If you want to look for a dimer I guess you shouldn't denature the protein. Maybe I don't really understand what you are trying to say.

You might want to use biophysical methods, such as static light scattering, to determine the molecular weight of your molecule in the presence or absence of lipids. If it dimerizes you should get a molecular weight of twice the size of the monomer in the presence of lipids....

In fact, this sequence contains a dimerization motif (GXXXG). This dimerization takes place only in membranes. I had to add some SDS because the peptide aggregates in the native sample buffer.

Static light scattering is not likely to give a result because the scattering will be dominated by the lipid. Cross-linking as a function of lipid concentration is likely to be your best bet. However, if the protein aggregates without lipid (which is why you see no band in your gel) it will be very difficult to determine if it is specific dimerization or aggregation causing the cross-linking. Is the protein monomeric in 30% trifluoroethanol?

Frankly i don't know if it is monomeric in TFE... Why??

Is this your procedure:

1. Add lipid vesicles to protein

2. Run SDS gel

If so do you get a band on the gel without lipids?

I assume the protein is hydrophobic since it is a transmembrane sequence. Since it is strongly hydrophobic, the protein is probably aggregating in the absence of lipids. This is why you do not see bands at low SDS without lipids aince the protein aggregates and does not enter the gel.

With larger amounts of SDS the protein becomes soluble, however, if the dimerization is fairly weak you may only get the monomeric protein because of the small size of the SDS micelle compared to real lipid vesicles. Unlike SDS, proteins can diffuse on the surface of vesicles to find their dimerization partner. Also the physical properties of detergents can be different then vesicles, particularly in regard to membrane insertion.

The problem with lipid vesicles is you need to break the vesicle to detect the protein in the gel. A native gel with lipids will not work since the vesicles will not enter the gel. SDS will do this, however, you may lose your dimerization. Cross-linking the protein in the presence of lipids is the best bet.

TFE gives a way of stabilizing the protein independent of lipids. It therefore gives a control to see if the cross-linking is dependent on lipids.

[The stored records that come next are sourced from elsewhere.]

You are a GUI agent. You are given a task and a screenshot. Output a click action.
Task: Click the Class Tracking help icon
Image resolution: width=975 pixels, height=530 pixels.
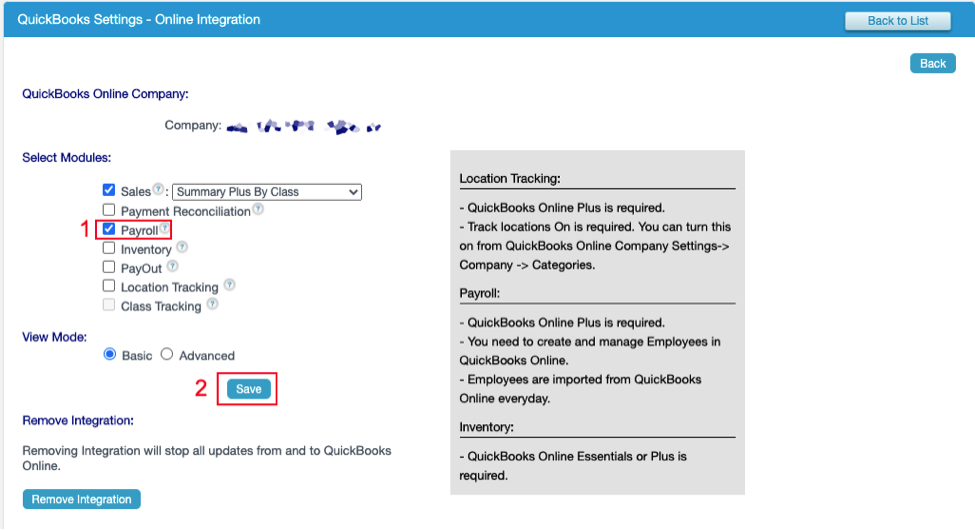(x=212, y=305)
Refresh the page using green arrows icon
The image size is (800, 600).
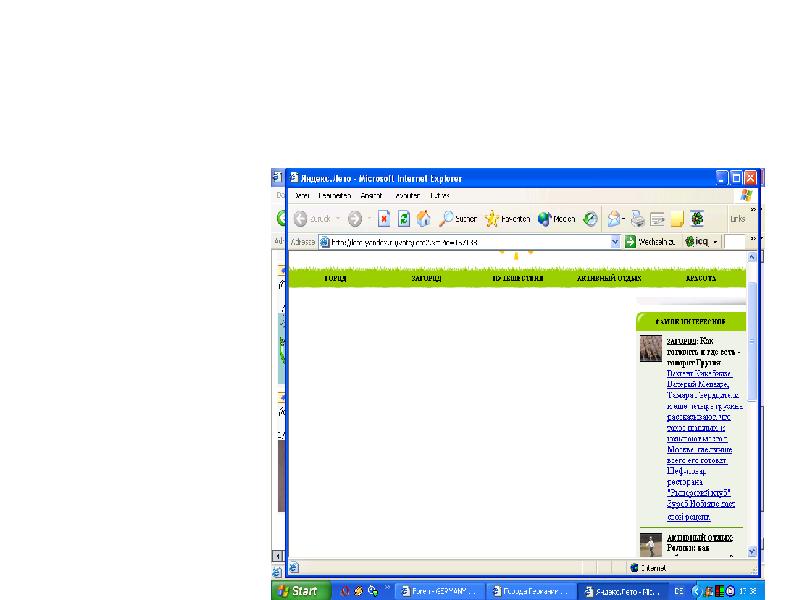point(404,218)
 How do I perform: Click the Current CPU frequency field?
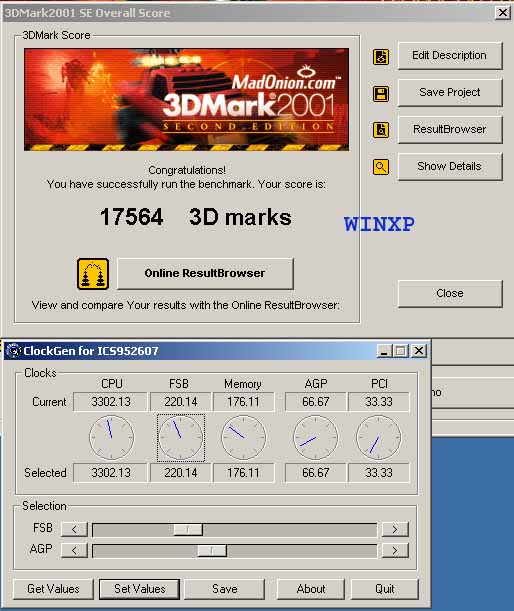point(111,402)
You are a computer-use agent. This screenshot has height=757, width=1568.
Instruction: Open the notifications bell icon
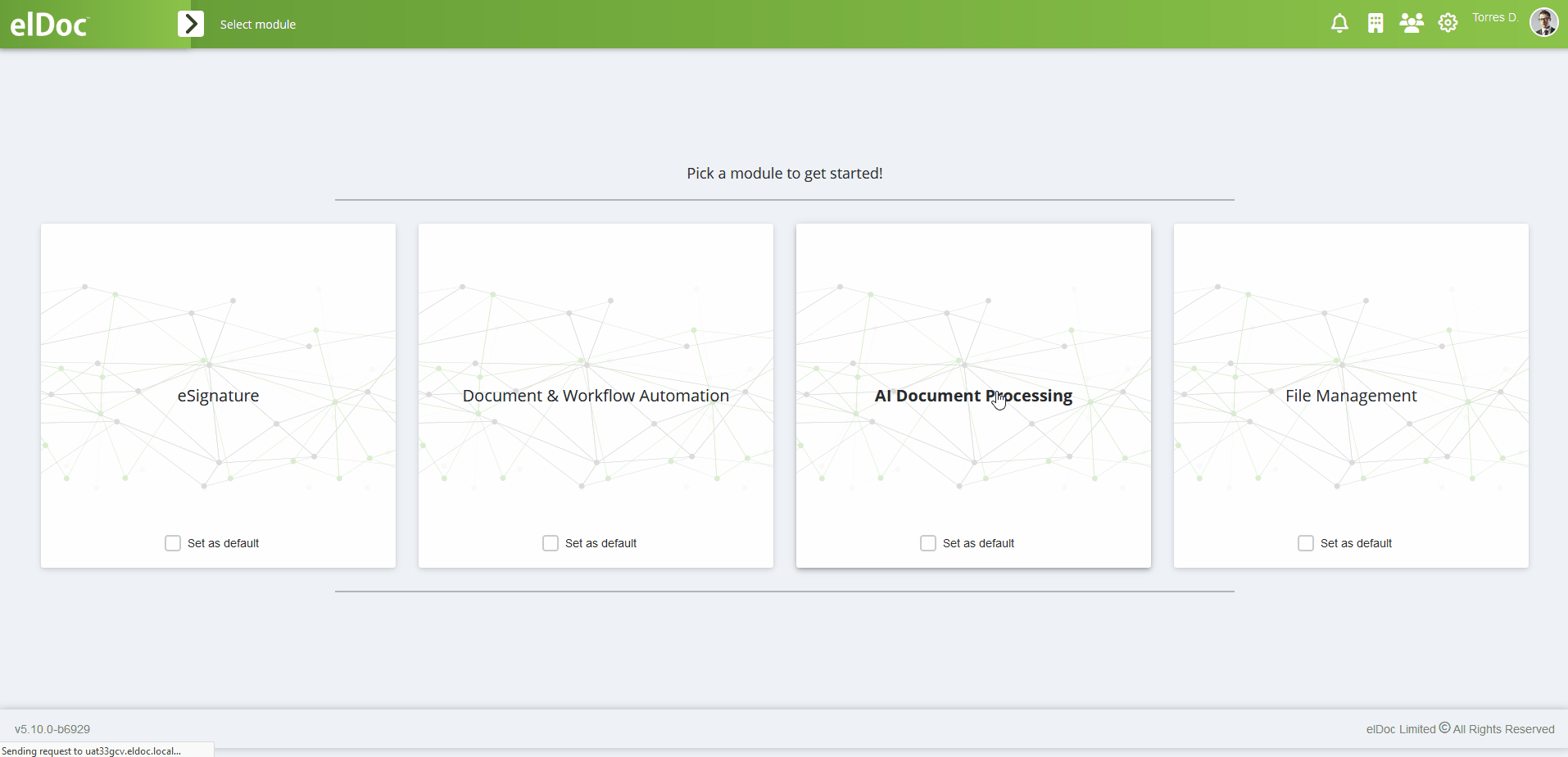click(x=1339, y=23)
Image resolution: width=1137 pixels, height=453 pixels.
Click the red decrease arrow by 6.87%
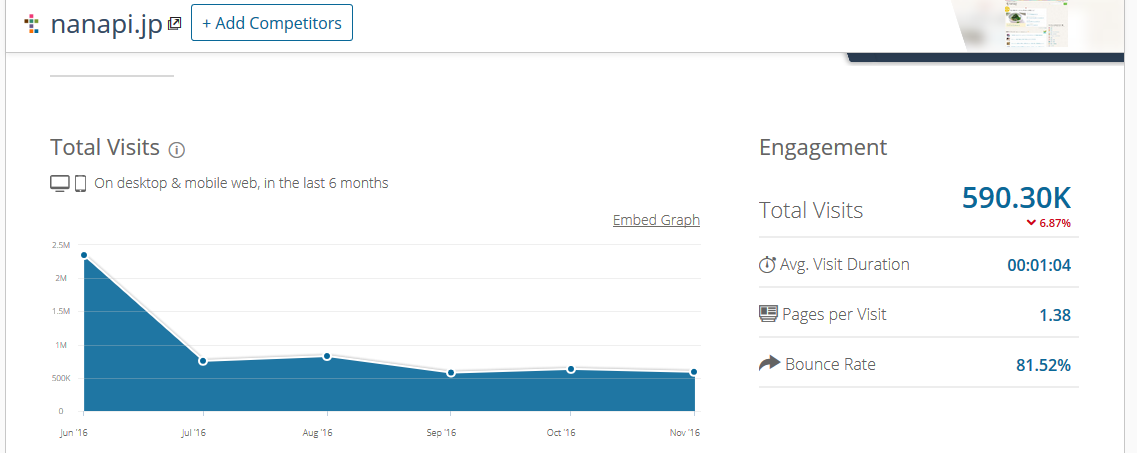pos(1031,223)
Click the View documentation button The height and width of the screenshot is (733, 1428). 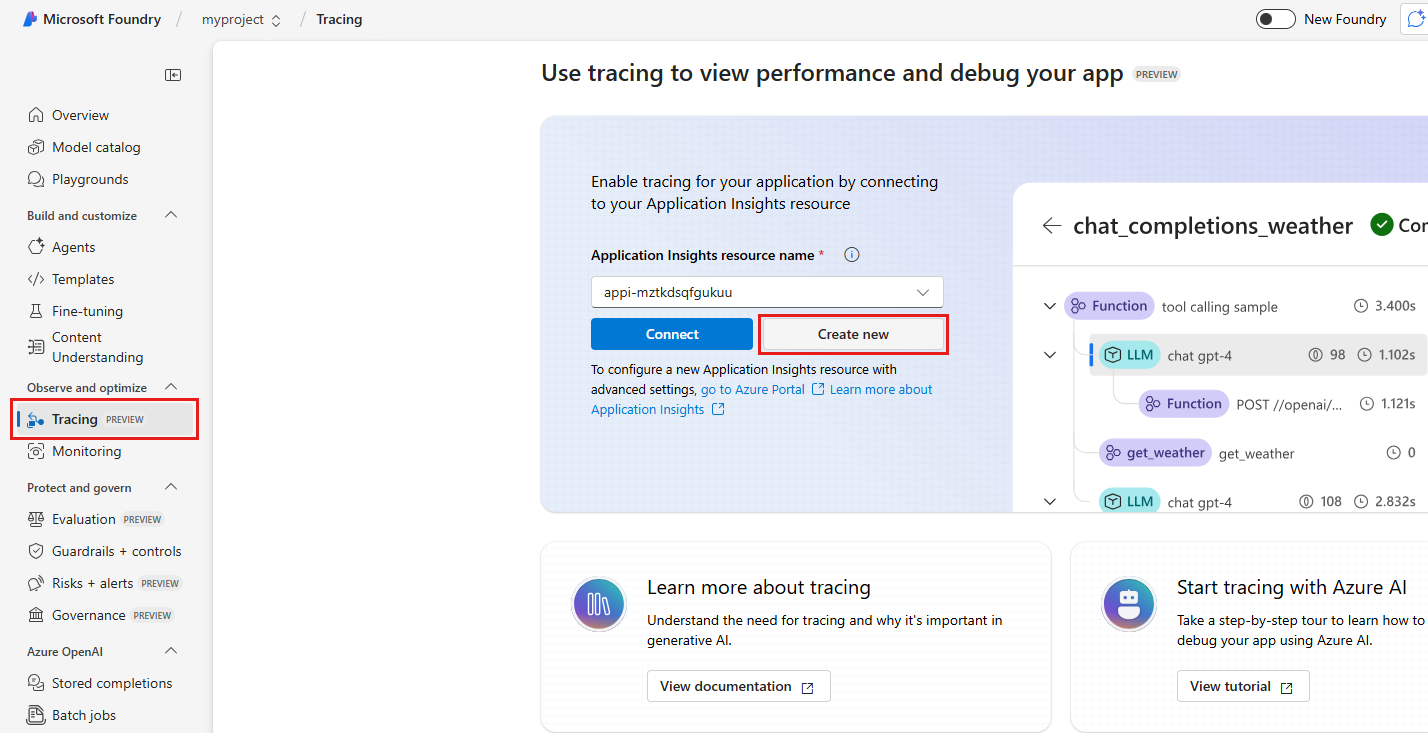click(x=738, y=686)
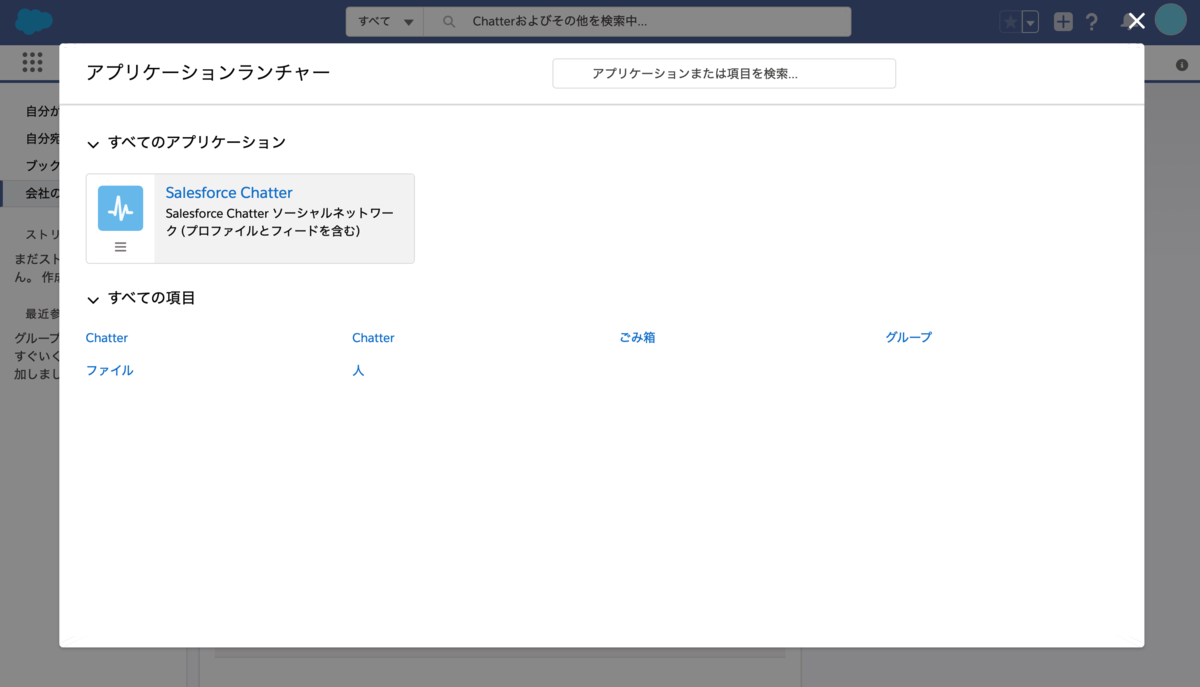1200x687 pixels.
Task: Collapse the すべての項目 section
Action: point(93,298)
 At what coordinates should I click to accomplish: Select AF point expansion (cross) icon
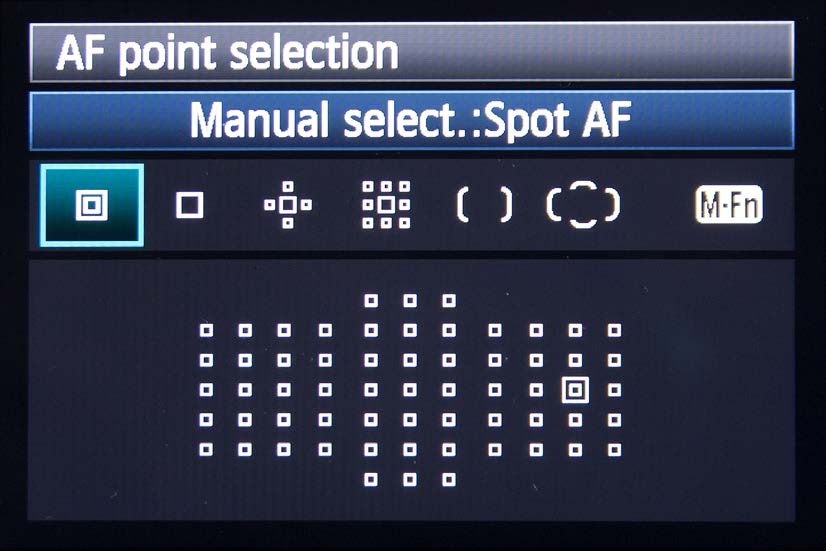[287, 206]
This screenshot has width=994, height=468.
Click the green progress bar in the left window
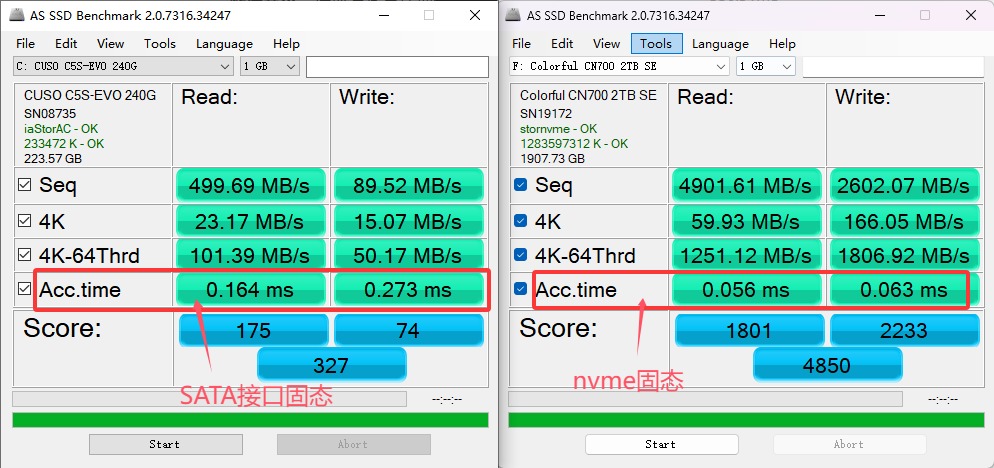tap(250, 420)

This paper gives a procedure for dimerization in the presence of lipids. Rat IAPP is soluble in the absence of lipids. If yours is not try the running the 0% lipid lane with 30% TFE

Paper attached below

Thank you Jeffrey, i will check this paper!! In parallel, i will try the acid-urea gel dedicated for small cationic peptides!

Urea may work instead of TFE. You just needs something that the solubilizes that peptide that is not form micelles.

Another useful paper.

The file is attached:

The protocol in the paper Prof. Dubovskii recommends will probably work pretty well.

Not so surprizing. TM sequences which do dimerize in biological membranes will dimerize in SDS (glycophorin A and others) or not (erbB receptors and others). I far as I know, no one really understands why.

You may look at few papers which discuss that :

- Stanley, Ann Marie, and Karen G Fleming. 2005. “The Transmembrane Domains of ErbB Receptors Do Not Dimerize Strongly in Micelles.” Journal of Molecular Biology 347 (4) (May): 759–72.

- He, Lijuan, Andrew Hoffmann, Christopher Serrano, Kalina Hristova, and William C. Wimley. 2011. “High-Throughput Selection of Transmembrane Sequences That Enhance Receptor Tyrosine Kinase Activation.” Journal of Molecular Biology (July 12), 412(1):43-54

Also note that SDS-PAGE is alas not a method of reference for such interactions:

- Walkenhorst, William F, Mikhail Merzlyakov, Kalina Hristova, and William C. Wimley. 2009. “Polar Residues in Transmembrane Helices Can Decrease Electrophoretic Mobility in Polyacrylamide Gels Without Causing Helix Dimerization.” Biochimica Et Biophysica Acta 1788 (6) (June): 1321–31.

An alternative could be the use of some two-hybrid technique, or FRET.

Cheers

Pierre

Well I tried several gels and finally I got trimers on SDS-PAGE 20% and not dimers. I denatured the liposomes carrying this peptide at 100'C and loaded 1ug. I used 2 staining techniques (coomassie and silver nitrate) and I obtained the same results.

I would like to thank all of you for your answers...

the trimers may be dimers, just migrating anomalously. This may be due to the fact that you are comparing the migration of a hydrophobic peptide against soluble molecular weight markers . It could also be that being in a dimer causes the peptide to bind less sds molecules than expected (it binds the other monomer instead of SDS), so it migrates less , or that the bulkier shape of a dimer retards its migration (the soluble markers are linear unfolded proteins). The short sequence is also a problem, The standard rules of SDS-PAGE don't hold when the peptide is so small (i.e. the average number of SDS per amino acid is not the expected one that we observe for large proteins with a good representation of all amino acids. ).